DATA 607 Project 2 Part II

Introduction

For this section, I selected a dataset shared by Taha Malik. It contains population and Gross Domestic Product (GDP) data for the USA, China, and India across three years: 2000, 2005, and 2010. The dataset is untidy because each year has its own set of columns for population and GDP, spreading variables across columns instead of storing them in their own fields. This wide format makes it harder to analyze trends over time.

Untidy data

We manually reconstructed the dataset using tribble() to preserve its original wide format. Each country has separate columns for population and GDP in 2000, 2005, and 2010.

library(tibble)
library(ggplot2)

country_data <- tribble(~Country, ~`2000_Population`, ~`2000_GDP`, ~`2005_Population`, ~`2005_GDP`, ~`2010_Population`, ~`2010_GDP`, "USA", 282162411, 10285, 295516599, 13094, 309327143, 14964, "China", 1262645000, 1198, 1307560000, 2286, 1340910000, 6087, "India", 1053050912, 476, 1139964932, 834, 1224614327,1708)

View(country_data)

Export to csv

The dataset was saved as a .csv file. This file will be uploaded to GitHub for reproducibility and remote access

write.csv(country_data, "country_population_gdp.csv", row.names = FALSE)

Read the csv from Github

We read the CSV file directly from GitHub using read_csv(). This ensures the data source is documented and reproducible.

library(readr)

country_raw <- read_csv("https://raw.githubusercontent.com/arutam-antunish/DATA607/refs/heads/main/country_population_gdp.csv")

## Rows: 3 Columns: 7
## ── Column specification ────────────────────────────────────────────────────────
## Delimiter: ","
## chr (1): Country
## dbl (6): 2000_Population, 2000_GDP, 2005_Population, 2005_GDP, 2010_Populati...
## 
## ℹ Use `spec()` to retrieve the full column specification for this data.
## ℹ Specify the column types or set `show_col_types = FALSE` to quiet this message.

View(country_raw)

Data transformation

We transformed the dataset from wide to long format using pivot_longer() and pivot_wider(). This created a tidy table with one row per country-year, and separate columns for population and GDP. The Year column was converted to numeric for easier analysis.

library(tidyr)
library(dplyr)

## 
## Attaching package: 'dplyr'

## The following objects are masked from 'package:stats':
## 
##     filter, lag

## The following objects are masked from 'package:base':
## 
##     intersect, setdiff, setequal, union

country_tidy <- country_raw %>%
pivot_longer(cols = -Country, names_to = c("Year", "Variable"), names_sep = "_", values_to = "Value") %>% pivot_wider(names_from = Variable, values_from = Value) %>% mutate(Year = as.integer(Year))

View(country_tidy)

Analysis

With the data now tidy, we can explore GDP and population trends over time. We’ll compare GDP growth across countries, analyze population growth rates, and examine GDP per capita.

GDP growth over time

We calculated GDP growth from 2000 to 2010 for each country, both in absolute and percentage terms.

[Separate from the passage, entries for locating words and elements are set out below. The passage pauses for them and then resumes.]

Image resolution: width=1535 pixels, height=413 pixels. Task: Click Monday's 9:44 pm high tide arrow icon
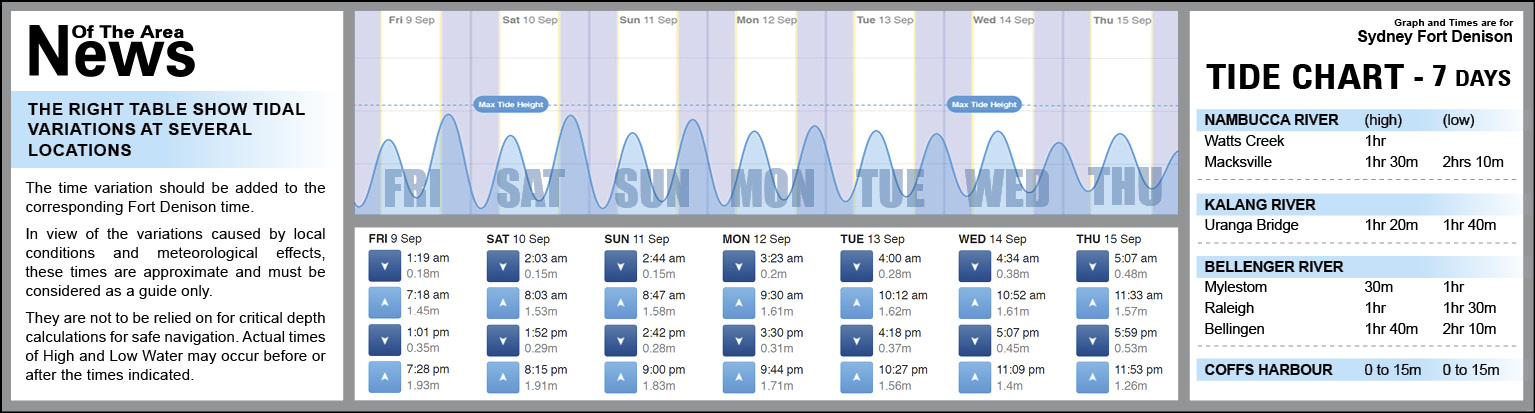coord(739,377)
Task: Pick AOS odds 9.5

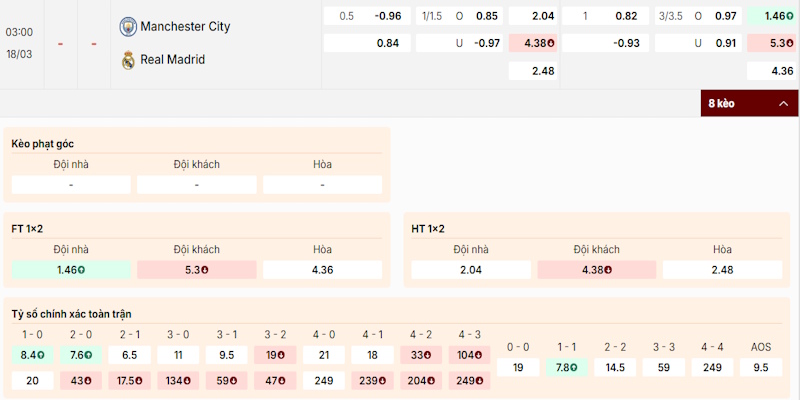Action: [761, 368]
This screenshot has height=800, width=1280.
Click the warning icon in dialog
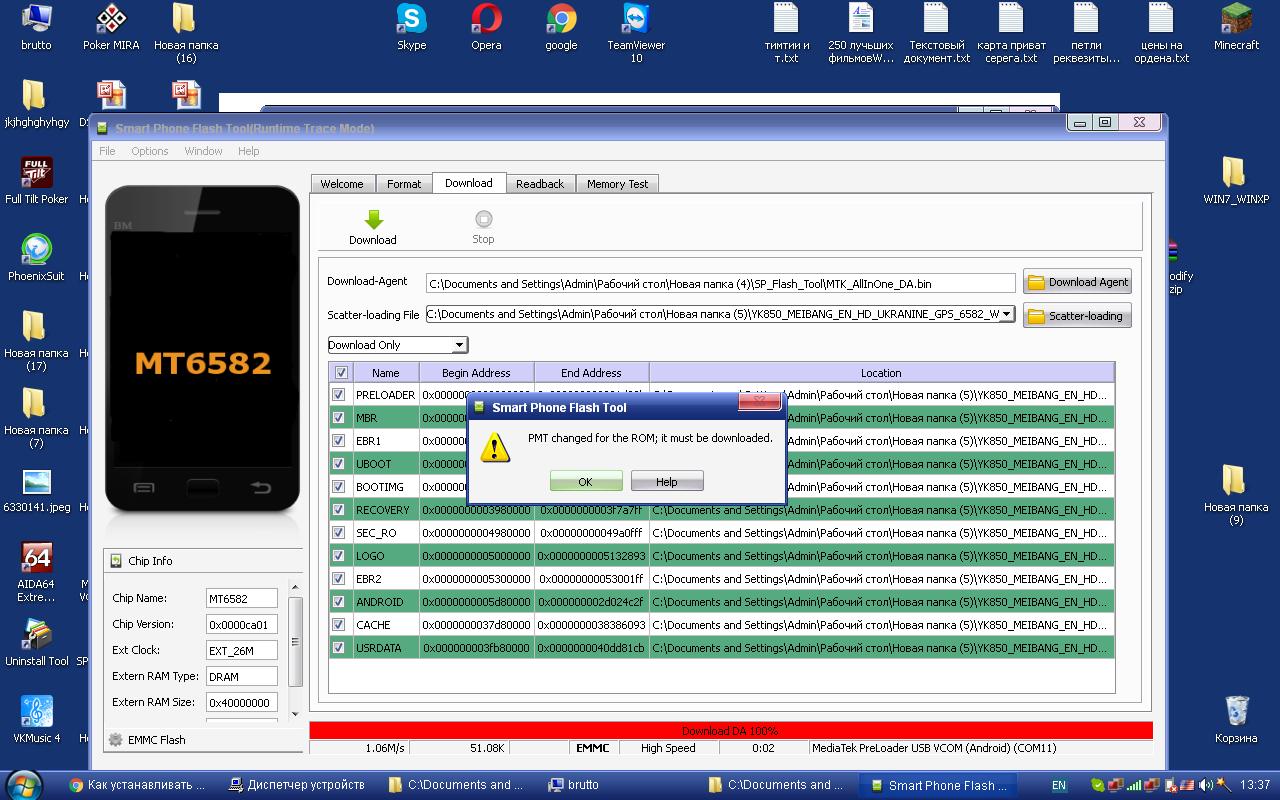tap(495, 447)
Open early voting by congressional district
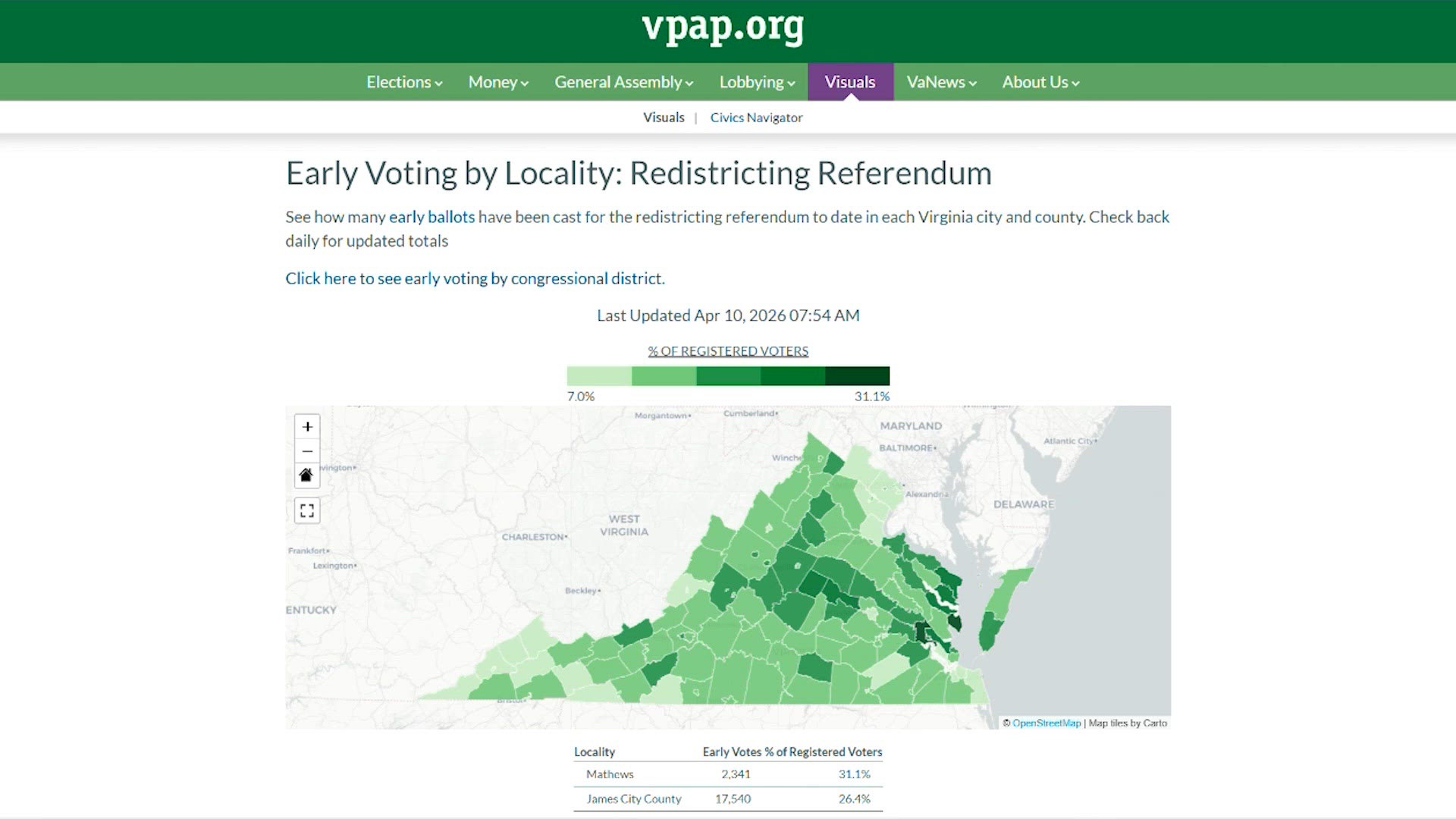 click(474, 278)
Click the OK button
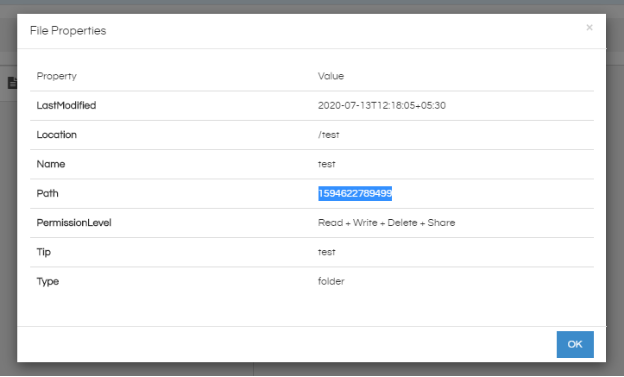The width and height of the screenshot is (624, 377). coord(575,344)
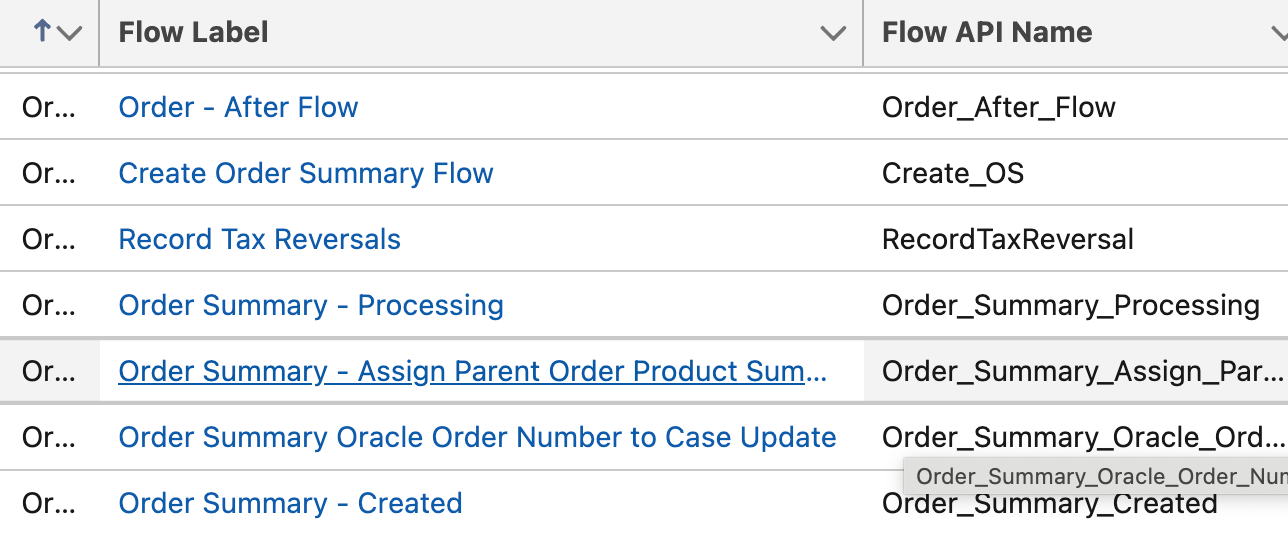Select the Create_OS API name cell
Image resolution: width=1288 pixels, height=534 pixels.
coord(952,173)
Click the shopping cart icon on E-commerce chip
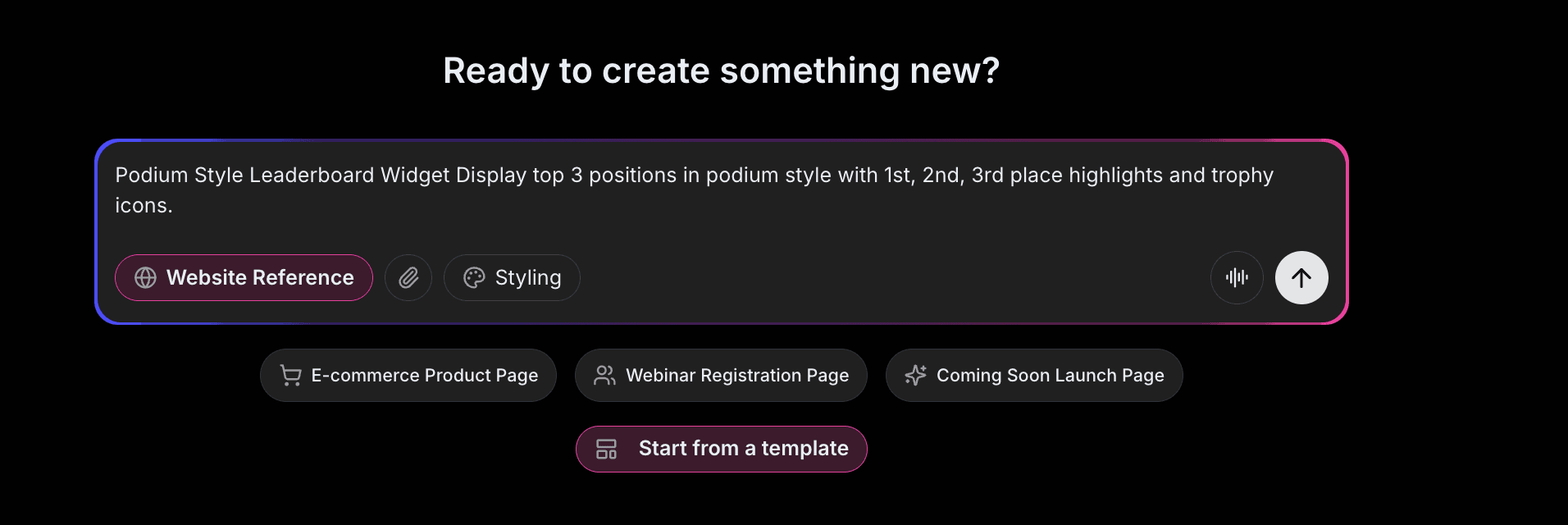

gdp_growth <- country_tidy %>%
group_by(Country) %>% summarise(GDP_2000 = GDP[Year == 2000], GDP_2010 = GDP[Year == 2010],
Growth = GDP_2010 - GDP_2000,
Percent_Growth = round((Growth / GDP_2000) * 100, 1))


View(gdp_growth)

This line chart shows how GDP increased for each country over the decade.

ggplot(country_tidy, aes(x = Year, y = GDP, color = Country)) + geom_line(size = 1.2) + geom_point(size = 2) + labs(title = "GDP Growth (2000–2010)", x = "Year", y = "GDP (in billions USD)") +
theme_classic()

## Warning: Using `size` aesthetic for lines was deprecated in ggplot2 3.4.0.
## ℹ Please use `linewidth` instead.
## This warning is displayed once every 8 hours.
## Call `lifecycle::last_lifecycle_warnings()` to see where this warning was
## generated.

Population growht over time

We measured population growth over the same period to compare demographic expansion with economic growth.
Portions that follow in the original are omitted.